Climate Change to Reduce Global Yields of Staple Crops 23% by 2050s

Photo-illustration: Pixabay

Global production of the 4 most important staple crops in the world — maize/corn, wheat, rice, and soybeans — will be reduced by around 23% by the 2050s as a result of worsening anthropogenic climate change, according to new research published in the journal Economics of Disasters and Climate Change.

Notably, even by the 2030s — not that long from now — production of the staple crops mentioned above are expected to fall by ~9%, owing to rising temperatures (both rising minimums and maximums), increasingly extreme weather, and drought.

It should be noted that the findings don’t take into account rising soil depletion/erosion problems, the possibility of synthetic fertilizer shortages, or the possibility of large-scale wars or social breakdown. In other words, things could get notably worse than the figures above, which are already quite extreme.

Climate Central provides more: “The negative impacts of climate change to farming were pretty much across the board in the new analysis.
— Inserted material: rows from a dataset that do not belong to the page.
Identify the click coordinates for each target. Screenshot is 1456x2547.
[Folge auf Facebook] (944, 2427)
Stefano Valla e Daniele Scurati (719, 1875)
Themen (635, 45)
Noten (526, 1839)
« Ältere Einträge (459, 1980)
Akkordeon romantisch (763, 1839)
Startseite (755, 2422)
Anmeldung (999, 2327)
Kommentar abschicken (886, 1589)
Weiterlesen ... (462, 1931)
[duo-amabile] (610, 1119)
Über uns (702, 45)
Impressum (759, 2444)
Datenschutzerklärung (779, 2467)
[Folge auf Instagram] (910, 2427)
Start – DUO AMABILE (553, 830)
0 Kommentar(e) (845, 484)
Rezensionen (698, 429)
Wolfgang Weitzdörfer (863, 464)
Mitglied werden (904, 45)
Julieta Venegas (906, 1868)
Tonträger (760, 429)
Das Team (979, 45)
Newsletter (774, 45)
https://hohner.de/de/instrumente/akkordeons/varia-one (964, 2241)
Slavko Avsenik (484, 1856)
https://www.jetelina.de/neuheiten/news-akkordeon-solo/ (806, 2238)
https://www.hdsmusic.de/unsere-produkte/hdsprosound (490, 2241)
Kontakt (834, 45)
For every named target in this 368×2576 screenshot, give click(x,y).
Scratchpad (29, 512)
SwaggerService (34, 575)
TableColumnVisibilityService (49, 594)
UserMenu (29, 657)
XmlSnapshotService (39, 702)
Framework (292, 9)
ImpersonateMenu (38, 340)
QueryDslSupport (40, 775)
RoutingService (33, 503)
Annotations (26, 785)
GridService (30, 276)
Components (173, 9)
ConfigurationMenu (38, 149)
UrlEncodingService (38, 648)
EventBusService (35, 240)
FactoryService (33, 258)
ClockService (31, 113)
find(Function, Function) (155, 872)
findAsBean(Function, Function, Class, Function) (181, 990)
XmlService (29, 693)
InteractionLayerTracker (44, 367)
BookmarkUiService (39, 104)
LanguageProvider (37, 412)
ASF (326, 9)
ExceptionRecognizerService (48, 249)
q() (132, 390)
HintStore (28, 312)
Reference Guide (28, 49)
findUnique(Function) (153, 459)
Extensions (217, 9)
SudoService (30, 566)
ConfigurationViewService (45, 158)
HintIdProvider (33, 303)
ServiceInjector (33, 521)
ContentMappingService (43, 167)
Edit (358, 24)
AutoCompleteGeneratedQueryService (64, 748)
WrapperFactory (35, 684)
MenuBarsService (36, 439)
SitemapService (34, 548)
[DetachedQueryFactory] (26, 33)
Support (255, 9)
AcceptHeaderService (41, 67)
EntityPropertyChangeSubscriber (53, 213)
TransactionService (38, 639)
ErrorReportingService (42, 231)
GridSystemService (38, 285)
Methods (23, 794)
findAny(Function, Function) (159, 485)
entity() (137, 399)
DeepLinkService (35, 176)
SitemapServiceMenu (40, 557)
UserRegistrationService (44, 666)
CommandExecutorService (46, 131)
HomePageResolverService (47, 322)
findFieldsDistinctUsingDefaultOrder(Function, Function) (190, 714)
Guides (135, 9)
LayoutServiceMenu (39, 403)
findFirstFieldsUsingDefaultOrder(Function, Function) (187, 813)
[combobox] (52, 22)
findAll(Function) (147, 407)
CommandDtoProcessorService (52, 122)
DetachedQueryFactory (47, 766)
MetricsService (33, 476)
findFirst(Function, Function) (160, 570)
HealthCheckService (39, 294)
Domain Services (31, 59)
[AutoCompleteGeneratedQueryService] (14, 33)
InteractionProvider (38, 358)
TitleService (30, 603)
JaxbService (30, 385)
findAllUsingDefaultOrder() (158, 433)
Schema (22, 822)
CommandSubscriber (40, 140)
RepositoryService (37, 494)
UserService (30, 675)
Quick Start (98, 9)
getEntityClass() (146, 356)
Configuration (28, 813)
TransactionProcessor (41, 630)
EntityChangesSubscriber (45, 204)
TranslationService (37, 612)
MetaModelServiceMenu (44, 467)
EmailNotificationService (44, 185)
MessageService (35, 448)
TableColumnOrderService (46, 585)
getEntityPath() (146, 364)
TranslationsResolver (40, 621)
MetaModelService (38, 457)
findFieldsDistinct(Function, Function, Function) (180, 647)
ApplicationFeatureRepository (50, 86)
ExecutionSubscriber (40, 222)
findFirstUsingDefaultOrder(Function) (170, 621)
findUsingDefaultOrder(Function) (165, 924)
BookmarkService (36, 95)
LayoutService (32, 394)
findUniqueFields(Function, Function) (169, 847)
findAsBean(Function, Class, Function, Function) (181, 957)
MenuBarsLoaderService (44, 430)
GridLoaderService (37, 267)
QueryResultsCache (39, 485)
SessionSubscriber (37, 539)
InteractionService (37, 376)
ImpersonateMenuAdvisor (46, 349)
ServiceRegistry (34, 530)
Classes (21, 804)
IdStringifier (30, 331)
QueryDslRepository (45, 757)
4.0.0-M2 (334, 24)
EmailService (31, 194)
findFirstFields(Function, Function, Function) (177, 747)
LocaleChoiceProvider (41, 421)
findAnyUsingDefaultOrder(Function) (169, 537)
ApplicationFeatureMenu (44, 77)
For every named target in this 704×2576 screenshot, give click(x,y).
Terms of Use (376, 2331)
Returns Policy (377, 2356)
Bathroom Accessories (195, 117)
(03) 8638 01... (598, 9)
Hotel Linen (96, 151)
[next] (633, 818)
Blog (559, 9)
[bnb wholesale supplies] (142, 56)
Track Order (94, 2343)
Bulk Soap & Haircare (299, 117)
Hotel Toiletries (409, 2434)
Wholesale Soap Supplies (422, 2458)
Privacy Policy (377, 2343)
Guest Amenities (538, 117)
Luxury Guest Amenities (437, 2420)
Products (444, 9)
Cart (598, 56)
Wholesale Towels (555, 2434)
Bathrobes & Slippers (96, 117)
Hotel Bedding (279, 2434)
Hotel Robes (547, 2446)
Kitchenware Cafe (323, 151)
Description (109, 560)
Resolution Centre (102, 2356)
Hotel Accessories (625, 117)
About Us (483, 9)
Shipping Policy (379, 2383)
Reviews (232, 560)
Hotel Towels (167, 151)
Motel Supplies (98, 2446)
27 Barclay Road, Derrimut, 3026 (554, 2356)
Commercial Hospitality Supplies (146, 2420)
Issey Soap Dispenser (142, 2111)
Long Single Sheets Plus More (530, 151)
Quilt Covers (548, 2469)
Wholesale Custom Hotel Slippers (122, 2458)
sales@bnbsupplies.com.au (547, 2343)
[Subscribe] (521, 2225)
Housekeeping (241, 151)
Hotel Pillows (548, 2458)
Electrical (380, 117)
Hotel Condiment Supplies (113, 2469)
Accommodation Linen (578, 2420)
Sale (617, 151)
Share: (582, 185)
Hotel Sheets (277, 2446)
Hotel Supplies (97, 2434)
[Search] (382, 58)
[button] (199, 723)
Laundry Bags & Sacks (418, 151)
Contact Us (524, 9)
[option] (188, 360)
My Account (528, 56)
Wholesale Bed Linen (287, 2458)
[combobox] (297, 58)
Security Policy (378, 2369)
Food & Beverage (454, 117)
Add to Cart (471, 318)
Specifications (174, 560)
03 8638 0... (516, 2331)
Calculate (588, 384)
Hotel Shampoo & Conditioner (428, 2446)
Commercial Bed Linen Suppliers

There were small production gains projected for Russia, Turkey, and Ukraine in the 2030s, but by the 2050s, the models ‘are negative and more pronounced for all countries,’ the researchers wrote in the study.”

That matches the findings of many earlier studies.

The lead author of the new study, Mekbib Haile of the University of Bonn, noted that increases to average temperatures during the growing season don’t impact the staple crops mentioned above much until a “tipping point” is reached — which is apparently around 89° Fahrenheit for the crops in question.

Haile stated: “Rising temperature at the two extremes — minimum temperature in the case of rice and maximum temperature in the case of corn — are detrimental to production of these crops.”

This work follows other recent work published in the journal Environmental Research Letters that predicted that by the end of the century France’s production of winter wheat was likely to fall by around at least 21% — with winter barley production there falling by ~17% and spring barley production there falling by ~33% by the end of the century as well.

It should be realized that, as with the ICCT’s climate change predictions, these estimates may well be underestimates, depending on how fast anthropogenic warming and associated changes occur over the coming decades.

It should also be realized here that there are already some ~2 billion people around the world who subsist on diets that result in a nutrient-deficient state of health — as this problem worsens in the coming years owing to dropping crop yields, nutrient deficiencies will become even more common, and so will a wide variety of diseases and infections as a result.